The most recent episode of AMC’s The Walking Dead included the use of morning after (abortion) pills, but the timing of when Lori decided to use them wasn’t correct at all.

The creative liberties taken on the show were called out by critics, and now producers are addressing the concerns.

From The Daily Beast:

All good questions. Did anybody ask AMC? Or the writers? According to Marnie Black, the network’s senior vice president of publicity, the network did not receive a single inquiry from a journalist.

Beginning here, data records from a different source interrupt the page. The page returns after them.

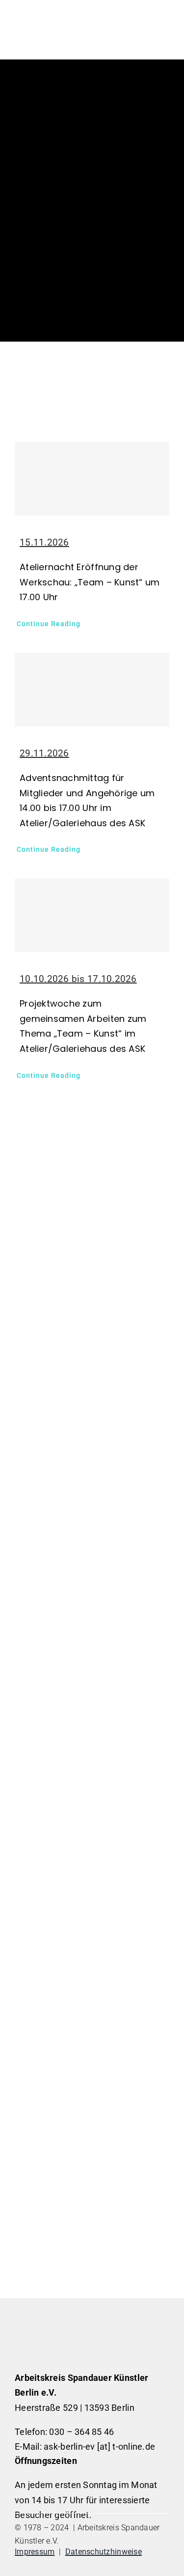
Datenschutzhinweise (103, 2551)
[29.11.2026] (92, 689)
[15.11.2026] (92, 479)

Here is what Glen Mazzara, The Walking Dead’s executive producer and show runner, has to say about it (the show’s publicist emailed this to me):

“The producers and writers of The Walking Dead are fully aware that the morning-after pill would not induce an abortion or miscarriage. We exercised our artistic creative license to explore a storyline with one of our characters, not to make any pro-life or pro-choice political statement. We sincerely hope that people are not turning to the fictional world of The Walking Dead for accurate medical information.”

Mazzara’s statement could be dissatisfying for those among us who think that anything in culture, whether it’s fictional or not, is political, and for others among us who know that lots of people do extrapolate medical information from scripted television.

Did you think the liberties taken were too extreme considering the reality of the morning after pill? It did pull us out of the moment when we realized it didn’t make sense.